The judgment is affirmed.
Lennon, J., Shaw, J., Lawlor, J., and Olney, J., concurred.
Concurrence Opinion
I concur.
I have concluded that the proof was sufficient to sustain the verdict, though by no means as clear as doubtless it could have been made by direct evidence that the check on the Los Angeles bank was worthless. Unquestionably the state should have produced such testimony if it was available, instead of leaving the matter to so great an extent a matter of inference. But consideration of the evidence in fact introduced, including, of course, the whole conduct of the defendant in the matter, leaves one practically without substantial doubt that the Los Angeles check was worthless, and that defendant drew his check on the Oakland bank knowing this and knowing it would be refused payment when presented in due course because of an adverse report from the Los Angeles bank.

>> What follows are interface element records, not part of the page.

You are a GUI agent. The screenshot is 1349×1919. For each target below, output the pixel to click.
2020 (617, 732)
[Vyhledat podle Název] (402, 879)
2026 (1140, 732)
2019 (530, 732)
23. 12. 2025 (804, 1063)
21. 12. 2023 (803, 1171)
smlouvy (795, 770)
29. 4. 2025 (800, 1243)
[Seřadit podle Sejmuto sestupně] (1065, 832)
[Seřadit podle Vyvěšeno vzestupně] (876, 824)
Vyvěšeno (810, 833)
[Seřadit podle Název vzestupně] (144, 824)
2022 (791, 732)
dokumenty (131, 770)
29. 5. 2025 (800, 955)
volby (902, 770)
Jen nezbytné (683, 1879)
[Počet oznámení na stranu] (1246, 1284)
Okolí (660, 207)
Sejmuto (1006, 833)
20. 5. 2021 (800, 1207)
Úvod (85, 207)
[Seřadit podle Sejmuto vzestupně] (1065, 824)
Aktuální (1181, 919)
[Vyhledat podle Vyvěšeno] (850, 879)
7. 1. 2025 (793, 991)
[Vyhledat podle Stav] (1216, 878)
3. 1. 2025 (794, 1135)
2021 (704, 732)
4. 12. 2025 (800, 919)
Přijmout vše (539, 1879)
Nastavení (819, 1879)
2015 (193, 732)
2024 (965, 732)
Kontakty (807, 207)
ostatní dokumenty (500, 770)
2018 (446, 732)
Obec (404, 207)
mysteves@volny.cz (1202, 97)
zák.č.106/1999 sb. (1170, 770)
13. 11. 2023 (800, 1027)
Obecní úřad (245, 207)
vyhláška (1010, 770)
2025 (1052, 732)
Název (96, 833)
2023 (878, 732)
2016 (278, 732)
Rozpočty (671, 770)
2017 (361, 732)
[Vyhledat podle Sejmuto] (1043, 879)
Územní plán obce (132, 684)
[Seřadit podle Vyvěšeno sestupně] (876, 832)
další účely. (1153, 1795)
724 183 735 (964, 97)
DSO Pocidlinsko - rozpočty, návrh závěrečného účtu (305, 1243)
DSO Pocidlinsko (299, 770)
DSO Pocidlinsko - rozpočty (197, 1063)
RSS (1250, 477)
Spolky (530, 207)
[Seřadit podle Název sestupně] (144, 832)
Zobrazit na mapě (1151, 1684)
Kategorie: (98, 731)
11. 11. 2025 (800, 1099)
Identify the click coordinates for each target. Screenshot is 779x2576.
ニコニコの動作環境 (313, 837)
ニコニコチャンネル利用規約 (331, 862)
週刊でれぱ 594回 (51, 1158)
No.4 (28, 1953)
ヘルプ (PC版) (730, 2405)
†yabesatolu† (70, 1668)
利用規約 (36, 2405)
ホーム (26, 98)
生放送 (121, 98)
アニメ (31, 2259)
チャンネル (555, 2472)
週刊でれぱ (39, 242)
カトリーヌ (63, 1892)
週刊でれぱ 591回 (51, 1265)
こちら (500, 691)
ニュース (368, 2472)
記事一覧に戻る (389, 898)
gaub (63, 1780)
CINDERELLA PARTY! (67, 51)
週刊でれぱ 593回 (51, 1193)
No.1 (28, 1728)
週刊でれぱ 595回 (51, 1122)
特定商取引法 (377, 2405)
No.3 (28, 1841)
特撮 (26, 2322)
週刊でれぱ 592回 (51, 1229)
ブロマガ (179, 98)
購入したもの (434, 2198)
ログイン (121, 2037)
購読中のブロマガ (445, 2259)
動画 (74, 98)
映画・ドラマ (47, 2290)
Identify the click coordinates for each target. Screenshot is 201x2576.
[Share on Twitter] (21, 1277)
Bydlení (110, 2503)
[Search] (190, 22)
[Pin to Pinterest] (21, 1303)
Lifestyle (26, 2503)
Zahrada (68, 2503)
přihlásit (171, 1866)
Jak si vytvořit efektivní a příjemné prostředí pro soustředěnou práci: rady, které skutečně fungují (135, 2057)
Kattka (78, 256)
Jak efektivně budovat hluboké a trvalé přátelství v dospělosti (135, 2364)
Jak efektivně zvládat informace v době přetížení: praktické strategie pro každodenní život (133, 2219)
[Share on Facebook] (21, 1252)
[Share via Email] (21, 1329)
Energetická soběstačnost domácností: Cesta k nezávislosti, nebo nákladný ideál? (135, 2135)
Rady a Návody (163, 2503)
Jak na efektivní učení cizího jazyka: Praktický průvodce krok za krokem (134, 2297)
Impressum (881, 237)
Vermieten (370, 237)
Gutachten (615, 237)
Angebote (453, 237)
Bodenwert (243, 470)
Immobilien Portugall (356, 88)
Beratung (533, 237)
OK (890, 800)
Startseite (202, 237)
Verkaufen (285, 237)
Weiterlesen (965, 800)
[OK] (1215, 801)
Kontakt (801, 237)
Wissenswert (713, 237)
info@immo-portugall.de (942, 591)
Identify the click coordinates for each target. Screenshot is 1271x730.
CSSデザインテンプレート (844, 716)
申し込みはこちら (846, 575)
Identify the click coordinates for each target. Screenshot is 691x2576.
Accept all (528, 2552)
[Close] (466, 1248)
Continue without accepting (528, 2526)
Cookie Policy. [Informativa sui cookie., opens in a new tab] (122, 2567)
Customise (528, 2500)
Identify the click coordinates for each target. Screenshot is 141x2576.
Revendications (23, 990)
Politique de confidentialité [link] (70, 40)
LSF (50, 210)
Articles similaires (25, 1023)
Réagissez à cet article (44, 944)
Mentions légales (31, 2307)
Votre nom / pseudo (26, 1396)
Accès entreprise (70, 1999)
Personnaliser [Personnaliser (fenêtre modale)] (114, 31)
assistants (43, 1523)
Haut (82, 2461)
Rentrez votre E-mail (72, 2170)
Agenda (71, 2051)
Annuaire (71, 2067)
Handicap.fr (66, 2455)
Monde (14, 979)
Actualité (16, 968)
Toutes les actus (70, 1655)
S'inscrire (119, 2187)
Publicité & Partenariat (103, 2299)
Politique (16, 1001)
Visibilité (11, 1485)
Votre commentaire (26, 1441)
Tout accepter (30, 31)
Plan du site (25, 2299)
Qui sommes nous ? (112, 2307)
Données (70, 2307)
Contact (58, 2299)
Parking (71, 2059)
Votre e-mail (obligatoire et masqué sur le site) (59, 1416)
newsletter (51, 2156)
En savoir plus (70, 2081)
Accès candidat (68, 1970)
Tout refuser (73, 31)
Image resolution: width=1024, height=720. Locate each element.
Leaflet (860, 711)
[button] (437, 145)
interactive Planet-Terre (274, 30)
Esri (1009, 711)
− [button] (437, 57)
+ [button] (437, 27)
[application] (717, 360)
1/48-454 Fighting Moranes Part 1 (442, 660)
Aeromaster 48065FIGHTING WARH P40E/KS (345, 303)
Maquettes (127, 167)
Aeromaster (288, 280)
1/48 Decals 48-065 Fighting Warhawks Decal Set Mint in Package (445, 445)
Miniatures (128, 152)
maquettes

I can see absolutely nothing in the conduct of the defendant's attorney at the time of the submission of the cause to the jury, as that matter is set forth in the opinion, to fairly warrant a conclusion that any claim of prior misconduct on the part of the district attorney was thereby waived. It was the district attorney's suggestion, uninspired in any degree by any suggestion of the defendant's attorney, that the case go to the jury "right now," and he simply assented. I do not see very well what else he could have done. If the district attorney chose to thus close his case without waiting for further testimony, there was nothing else to do. I do not understand that it was incumbent on him to then *572 formally warn the district attorney that he proposed to insist on all objections and assignments of error he had previously made. But if there had been misconduct on the part of the district attorney in suggesting that the check was a forgery, the claim here is sufficiently answered by what is said in the opinion as to the effect of failure of the defendant at the time to formally assign the same as misconduct and to request an admonitory instruction. Except as regards the matter of waiver of alleged misconduct by assenting to the submission to the jury, I concur in the opinion.
Rehearing denied.
All the Justices concurred, except Shaw, J., and Wilbur, J., who were absent.